The screening is introduced by Mark Eisner, author of the biography Neruda: The Poet’s Calling and editor and translator of The Essential Neruda: Selected Poems.
Saturday / 4.28.18 / 8:15
Alison Maclean (United States, 1999)
Introduced by Jane Ciabattari, Christian Kiefer, and Tom Barbash
“It’s a real challenge to make a film from a book you love fiercely, but Denis’s voice was our guide,” Alison Maclean said of adapting Denis Johnson’s book of stories, Jesus’ Son. “The delicacy with which this ensemble retains the essence of Johnson’s tales is a small miracle unto itself,” Betsy Sussler wrote in BOMB. “Maclean knows just when to break the rules of filmmaking—skipping back and forth in time, lifting the narrator’s voice from the book—and when to break the book’s form, creating a linear love story on which to hang a vision compelled by fracture. . . . [A] gem of a film.”

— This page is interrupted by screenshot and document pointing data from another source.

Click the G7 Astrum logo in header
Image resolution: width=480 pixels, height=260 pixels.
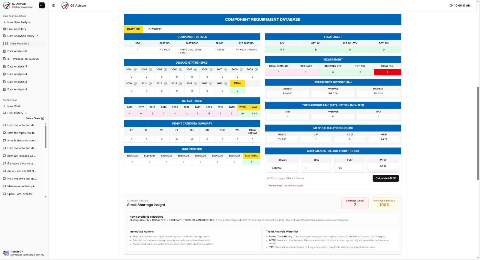65,5
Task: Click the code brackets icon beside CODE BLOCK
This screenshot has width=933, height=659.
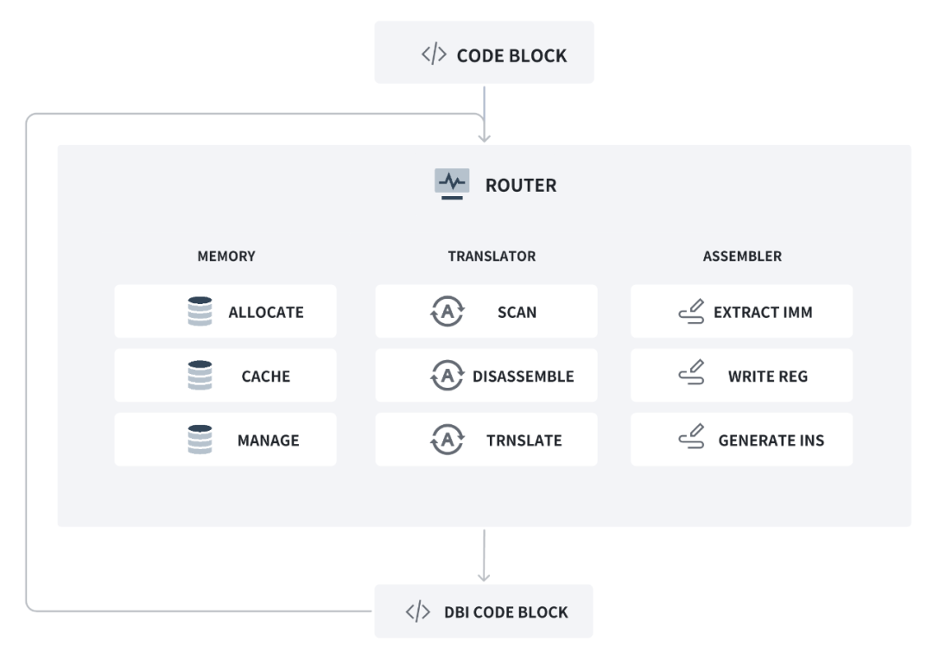Action: 434,55
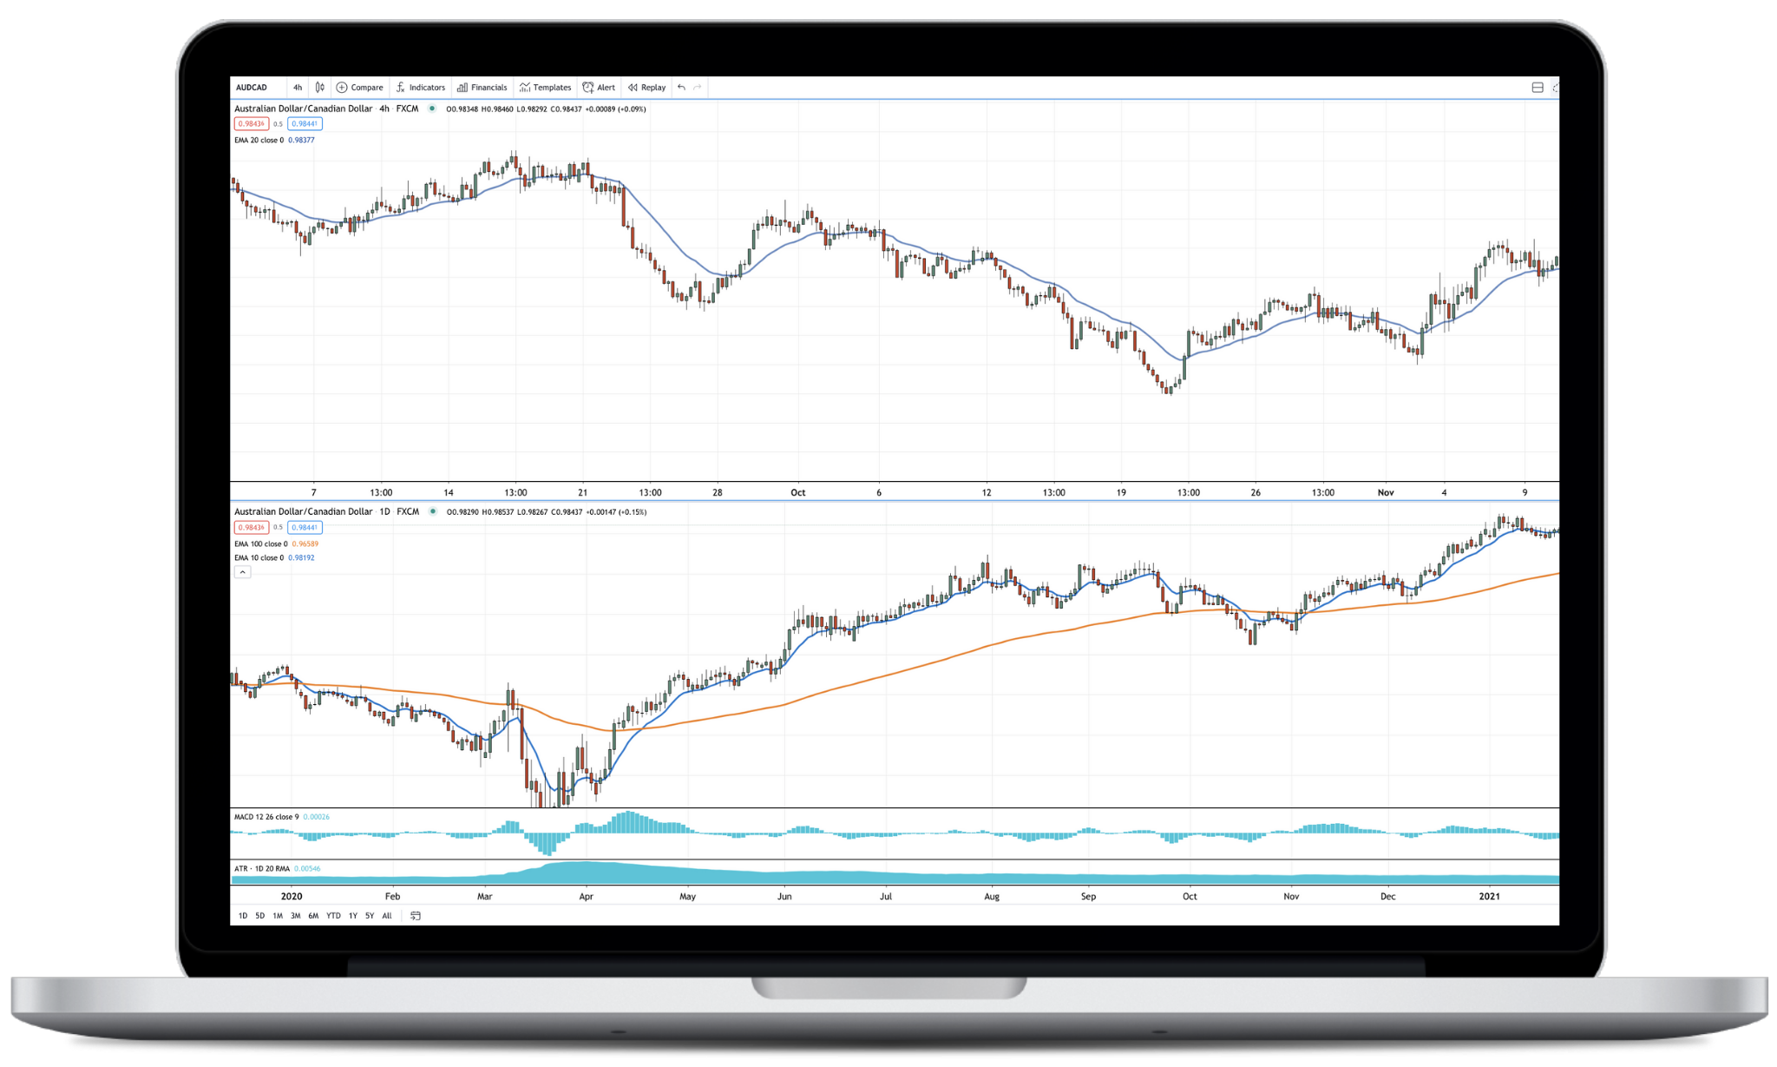Toggle the EMA 20 legend on 4h chart
1777x1067 pixels.
[x=259, y=140]
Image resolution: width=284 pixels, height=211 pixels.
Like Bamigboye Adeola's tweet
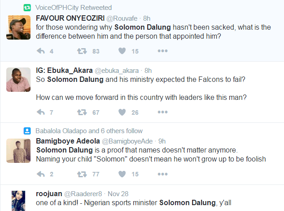(x=122, y=174)
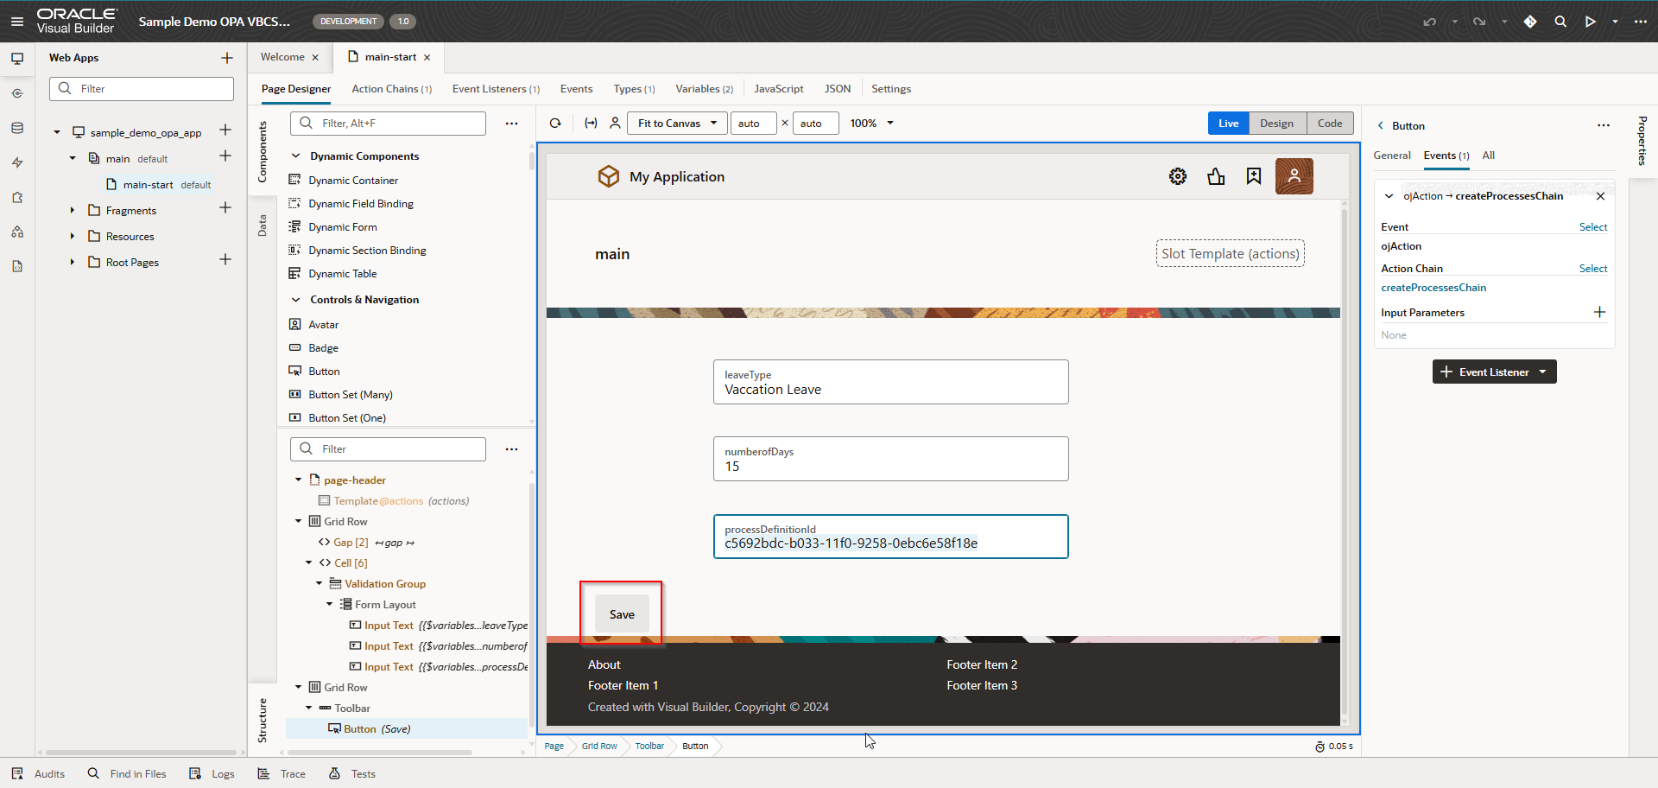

The screening includes appearances by Jane Ciabattari, a columnist for BBC Culture and Literary Hub who has contributed cultural criticism to The New York Times Book Review, NPR, The Paris Review, and many other publications; Christian Kiefer, author of The Animals, The Infinite Tides, and One Day Soon Time Will Have No Place Left to Hide and director of the low-residency MFA program at Ashland University in Ohio; and Tom Barbash, author of The Last Good Chance, Stay Up With Me, On Top of the World, and the forthcoming novel The Dakota Winter, and a writing instructor at California College of the Arts.
Sunday / 4.29.18 / 6:30
Jennifer M. Kroot (United States, 2017)
In person: Jennifer M. Kroot
“He loves the world but he does find it hilariously funny”: this is actor Ian McKellen’s description of his friend Armistead Maupin. Starting in the 1970s, Maupin was the Charles Dickens of San Francisco; his serialized Tales of the City used outrageous fictions to open the eyes of San Francisco Chronicle readers to the real city around them. It was a city of seekers, like Maupin, who had “ventur[ed] beyond our biological family to find our logical one.” Tales became six novels and a TV series. In his new memoir, The Untold Tales of Armistead Maupin, and this film we meet the funny, thoughtful author whose goal is to create characters, “gay, straight, who function lovingly with one another.”
The screening includes an in-person appearance by director Jennifer M. Kroot, whose films also include To Be Takei and It Came from Kuchar.